Microsoft SQL Server Integration Services (SSIS) is a platform for building (enterprise-level) data integrations and data transformations solutions by using a rich set of built-in tasks and transformations, graphical tools for building packages, respectively a catalog for storing the packages. Formally called Data Transformation Services (DTS), it was introduced with SQL Server 2000 and with SQL Server 2005 it was rebranded as SSIS.

The Good: Since its introduction it was adopted by DBAs and (database) programmers because it allowed the import and export of data on the fly from and to SQL Server, flat files, other relational data sources, in fact any resource exposing a driver for ODBC or OLEDB libraries. The extract/load functionality was extended by a basic set of transformations, making from DTS the ideal ETL tool for data warehousing and integrations. The data from multiple sources and targets could be processed in parallel or sequentially, the ETL logic being encapsulated in one or more packages that could be run manually or scheduled via the SQL Server agent flexibly.

With SQL Server 2005 and further versions the SSIS framework was extended to support further data sources including XML, CAML-based SharePoint lists, OData, Hadoop or Azure Bloob. It allowed the storage of packages on the local storage or within the built-in catalog.
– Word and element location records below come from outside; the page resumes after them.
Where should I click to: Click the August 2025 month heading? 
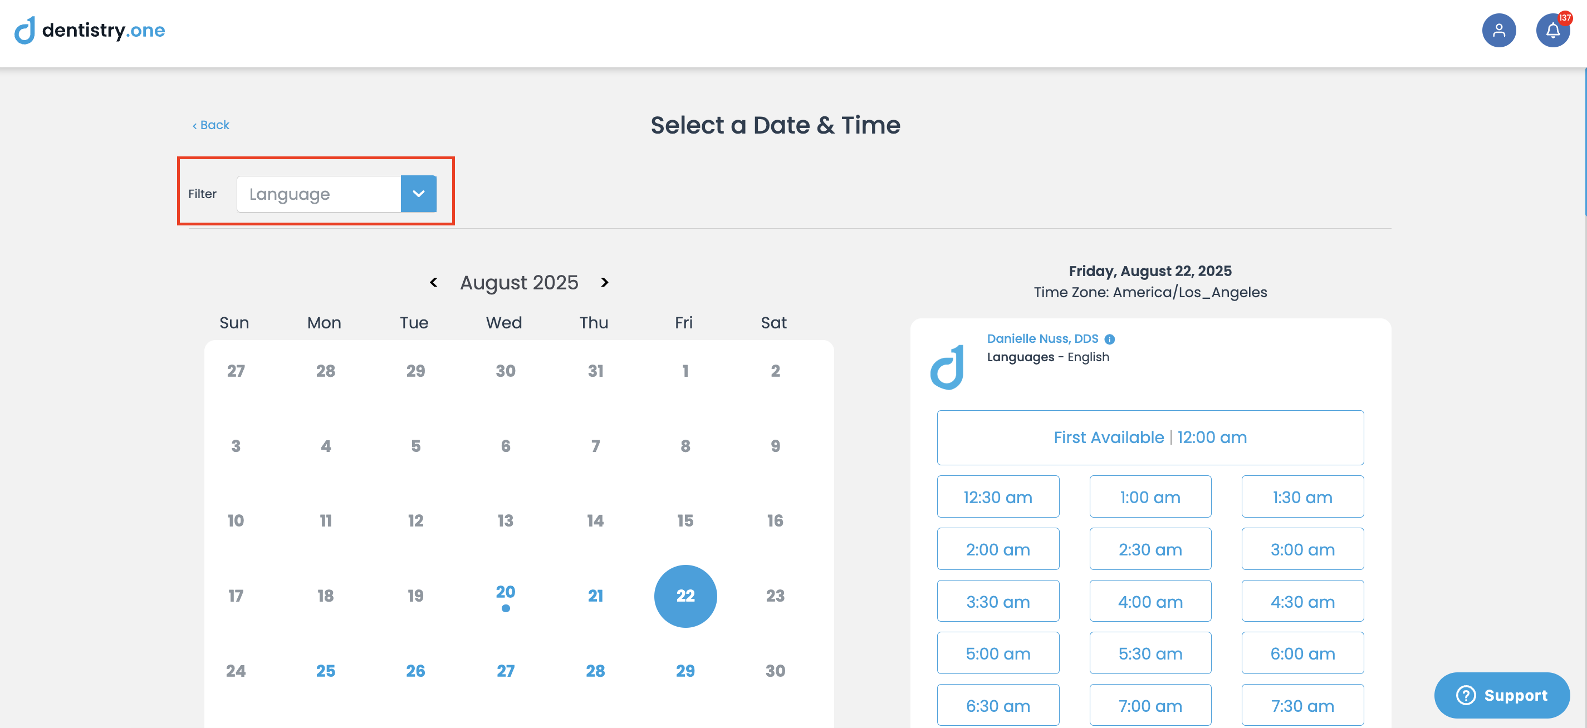519,282
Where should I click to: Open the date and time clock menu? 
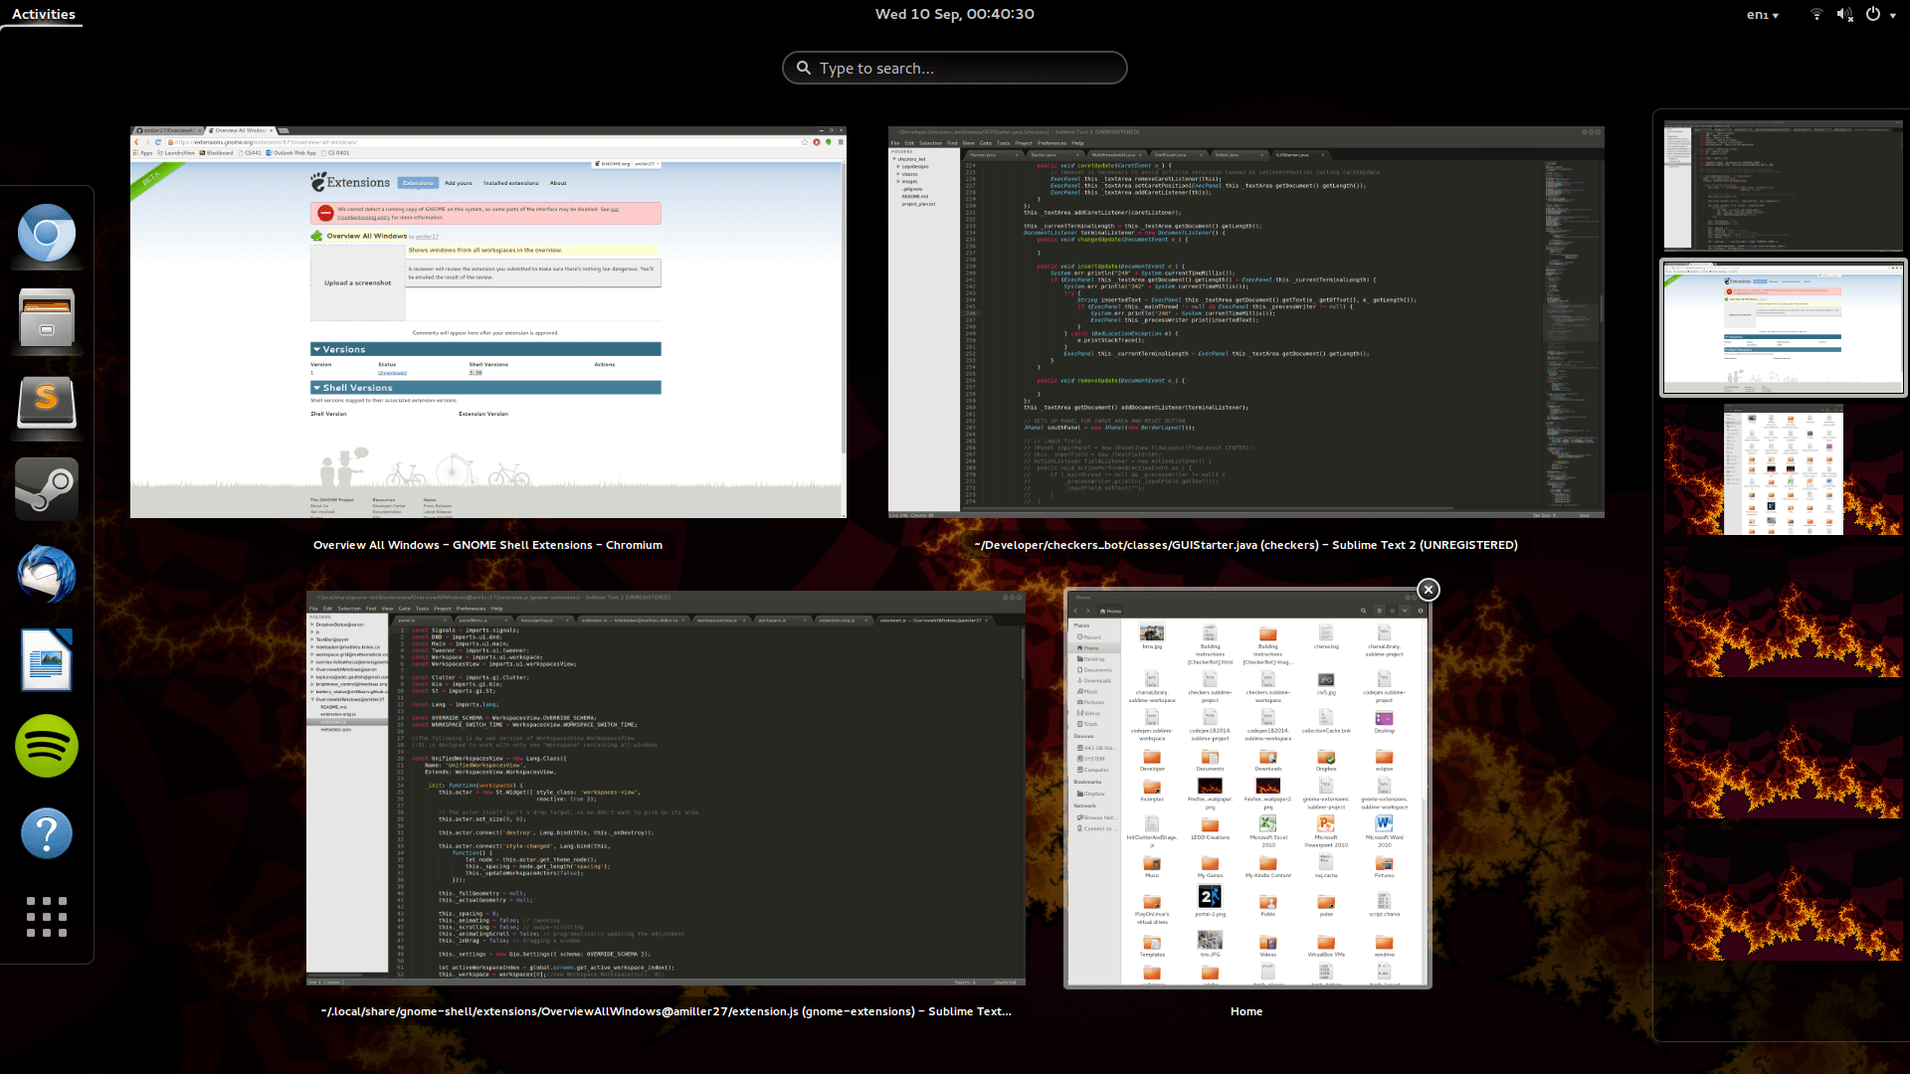coord(954,14)
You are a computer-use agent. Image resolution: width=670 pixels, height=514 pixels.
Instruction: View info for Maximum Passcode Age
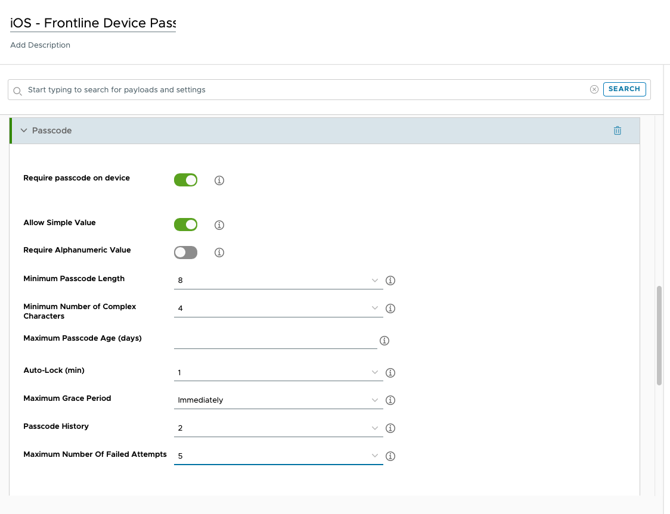[x=384, y=341]
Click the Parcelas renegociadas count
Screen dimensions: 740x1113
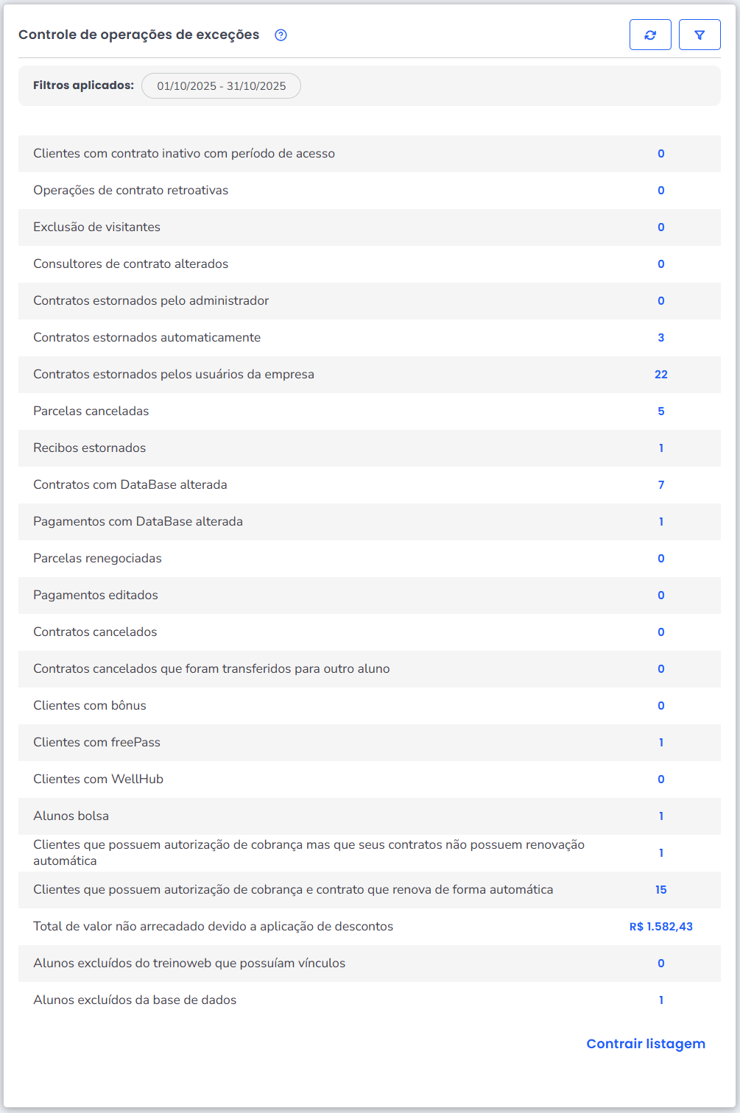[x=661, y=559]
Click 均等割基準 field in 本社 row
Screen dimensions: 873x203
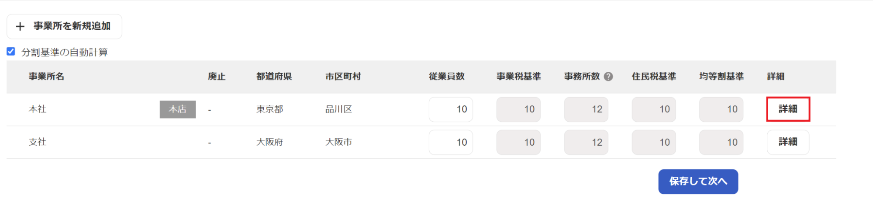tap(721, 109)

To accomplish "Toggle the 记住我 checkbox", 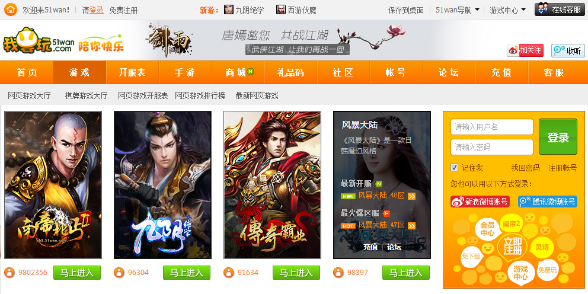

One could thus develop rich ETL functionality without writing a single line of code. In theory the packages could be run and modified also by non-IT users, which can be a plus in certain scenarios. On the other side one could build custom packages programmatically from the beginning, and thus extend the available data processing logic as seemed fit, being able to using existing code and whole libraries embedded into the packages or run via dlls calls .

The Bad: Despite the rich functionality, a data pipeline usually has a lower performance and is more difficult to troubleshoot compared with the built-in RDBMS functionality for data processing. Most, if not all transformations can be handled over SQL-based queries more efficiently as long the data are available on the same SQL Server instance. In addition, SQL provides better code reuse, maintainability, chances for refactoring, scalability and the solutions are easier to deploy. Therefore, one practice resumes in using SSIS only for import/export, the further logic being encapsulated into stored procedures and further database objects. This isn’t necessarily bad, on contrary, though specific expertise is needed then to modify the code.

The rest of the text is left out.